From time to time all web masters get the urge (or the order from on high) to re-vamp their site. For websites that do not include e-commerce business or transaction processing, this SHOULD be a fairly painless procedure.
Unless you are also running a personal web server, it makes sense to discuss your plans with your web hosting provider. At the very least, you will be ensuring they don’t have plans of their own that clash with yours.
Suggested outline procedure:
- 1 Create your plan.
- Walk it through in a “dry run” – it’s very useful to do this with another webmaster.
- Identify milestones with details of how you will recover from potential failures
- 2 Issue advance warning of your plans, and updates if needed, using every communication tool at your disposal
- 3 Create a subdomain for your new system and restrict access to developers only.
- 4 Build, upgrade, or upload your site using the subdomain.
- 5 Test the entire site on the subdomain – use scripts to speed this step if there is a lot of testing required
- 6 Test making and restoring from a backup.
- Note how long it takes to complete steps 6 and 7: this is your “downtime estimate”.
- 7 If your site uses APIs, commenting, imports, feeds, etc, test methods for temporarily freezing access to those functions
- 8 When you’re sure everything is okay:
- Freeze all updates to the live site (if you can’t do this, your downtime clock just started ticking)
- Make a backup of the live site database
- Upload the database to the subdomain
- Run a final batch of tests on the subdomain
- 9 If all tests are positive:
- Temporarily redirect visitors to the new subdomain, keeping interaction frozen, or at least choose the quietest time of the day/night/week.
- Make a complete back up of the new system from the subdomain
- Replace the old site with the new build using the tested system backup from the subdomain
- Test the new build on the main domain
- 10 If all tests are positive, remove the temporary redirect and restore access/unfreeze interactive functionality
Document every step you take in detail, especially file names and locations, whatever changes you make, tests and results. Check your backups, don’t leave it to chance.

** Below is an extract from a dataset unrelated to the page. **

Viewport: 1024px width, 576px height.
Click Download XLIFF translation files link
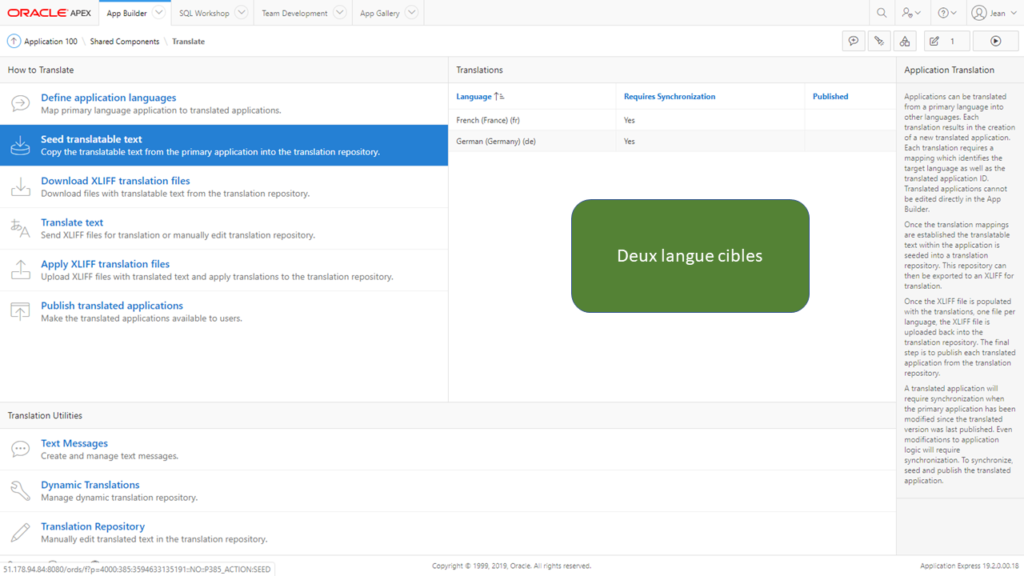[x=115, y=181]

You can add extra insurance by creating a complete copy of the old site on a second subdomain, which you can bring into service with a temporary redirect if the plan fails and you run out of time, or if you need to put the project on hold part-way through.
If, having consulted this check list, you do not feel confident about managing your web site upgrade – save yourself the headaches and hire a professional.